The 3D plots of IP images around (a) the (0 0 8)${}_c$ and (b) the (4 0 0)${}_c$ reflections for a 20 μm crystal at 40 K (LT tetragonal phase) in FeV${}_2$O${}_4$. The reflections were indexed in the cubic setting. The peak height ratios were 82:12:6 for {8 0 0}${}_c$ and 98:1:1 for {4 0 0}${}_c$, showing that an almost twin-free state was achieved. In addition, the strongest peak was well separated from the other two minor peaks, which arose from the second and third domains. The crystal structure analysis was carried out by masking the most relevant peak. (c) Comparison of the calculated ($F_{\mathrm{cal}}$) and the experimental ($F_{\mathrm{obs}}$) structure factors for FeV${}_2$O${}_4$ at 40 K (LT tetragonal).

Figure 3

(a) Temperature dependence of the magnetization ($M$) and (b) lattice constants for FeV${}_2$O${}_4$.

Figure 4

IP images for the cubic and tetragonal phases in (a) FeV${}_2$O${}_4$ and (b) MnV${}_2$O${}_4$. (c) Temperature dependence of the integral intensity of the (4 0 −2) forbidden reflections.

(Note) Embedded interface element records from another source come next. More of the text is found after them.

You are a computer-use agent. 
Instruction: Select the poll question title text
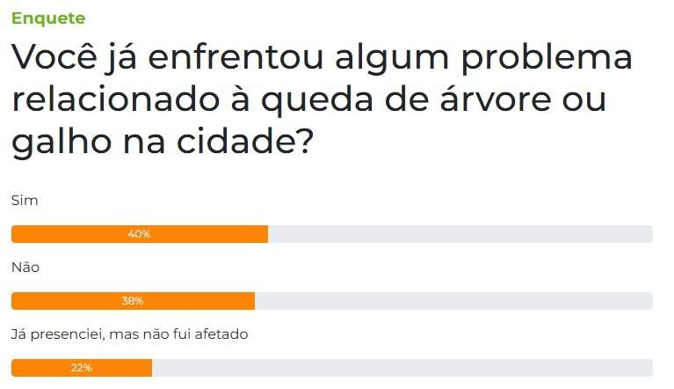tap(322, 99)
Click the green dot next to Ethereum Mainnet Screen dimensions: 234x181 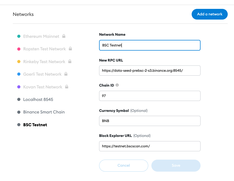(19, 36)
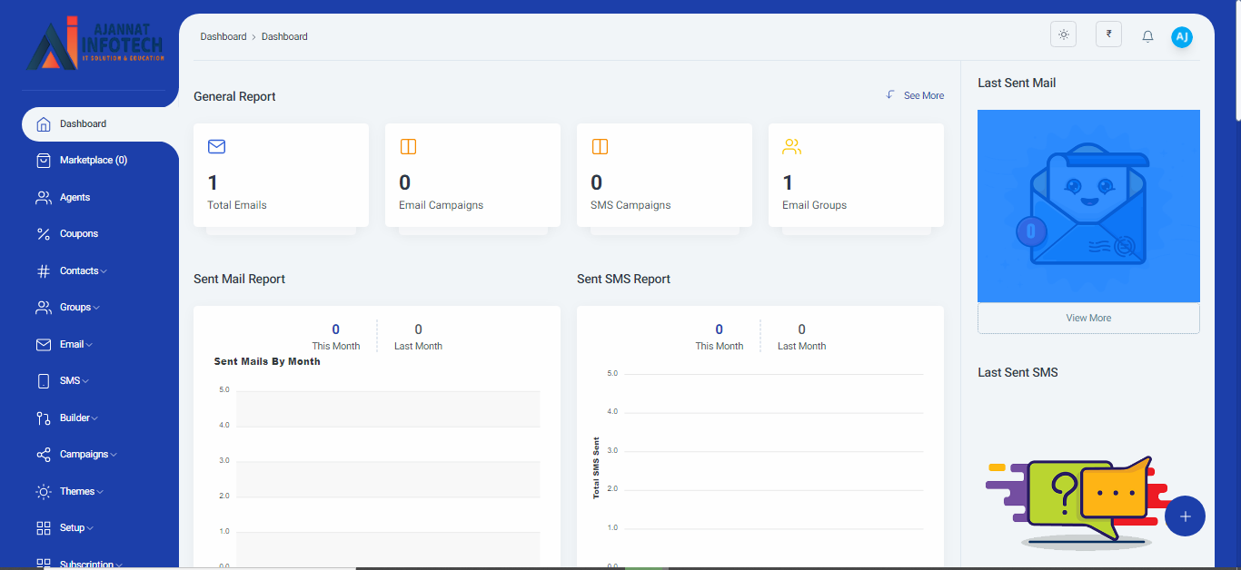
Task: Click View More under Last Sent Mail
Action: pyautogui.click(x=1088, y=318)
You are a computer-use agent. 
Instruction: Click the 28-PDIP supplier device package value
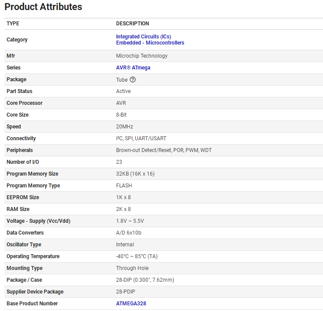tap(125, 292)
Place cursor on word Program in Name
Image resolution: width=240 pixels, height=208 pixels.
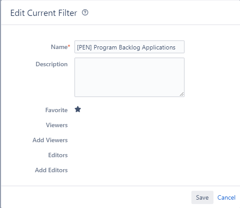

In MnV${}_2$O${}_4$ an abrupt increase in intensity was observed below $T_s$, which indicates the breaking of the $d$-glide symmetry, whereas there was no change in the intensity for the tetragonal phase in FeV${}_2$O${}_4$. This indicates that the space group of the tetragonal phase in MnV${}_2$O${}_4$ should be $I$4${}_1/a$, whereas FeV${}_2$O${}_4$ maintains the highest symmetry in the tetragonally distorted spinel structure $I$4${}_1/amd$.

Figure 5

(a) Schematic illustration of the $Q_2$ and $Q_3$ ($E_g$), and the $Q_4$, $Q_5$, and $Q_6$ ($T_{2g}$) normal modes of an octahedron. $Q_2$ and $Q_3$ correspond to the orthorhombic and tetragonal distortion, respectively. The average of $Q_4$, $Q_5$, and $Q_6$ is the trigonal distortion $\pm Q_t$, which corresponds to elongation or compression along the ⟨111⟩ direction. The temperature dependence of each of the modes ($Q_2$, $Q_3$, $Q_t$) is shown for (b), (c) FeV${}_2$O${}_4$, and (d), (e) MnV${}_2$O${}_4$.

Figure 6

$Q_2$-$Q_3$ mode analyses of (a) an FeO${}_4$ tetrahedron and (b) a VO${}_6$ octahedron. (c) The $u_2$-$u_3$ plot of the global distortion for FeV${}_2$O${}_4$. The $u_2$-$u_3$ values were calculated from the lattice constants.

Figure 7

(a) Schematic illustration of the V-site pyrochlore lattice. (b) Distortion of the VO${}_6$ octahedron for MnV${}_2$O${}_4$ in the $Q_2$-$Q_3$ plane. For the tetragonal phase where $c$ < $a$ (20 K) there were two sites with different local distortions, which alternately stack along the $c$ axis (shown in purple and yellow) in (a).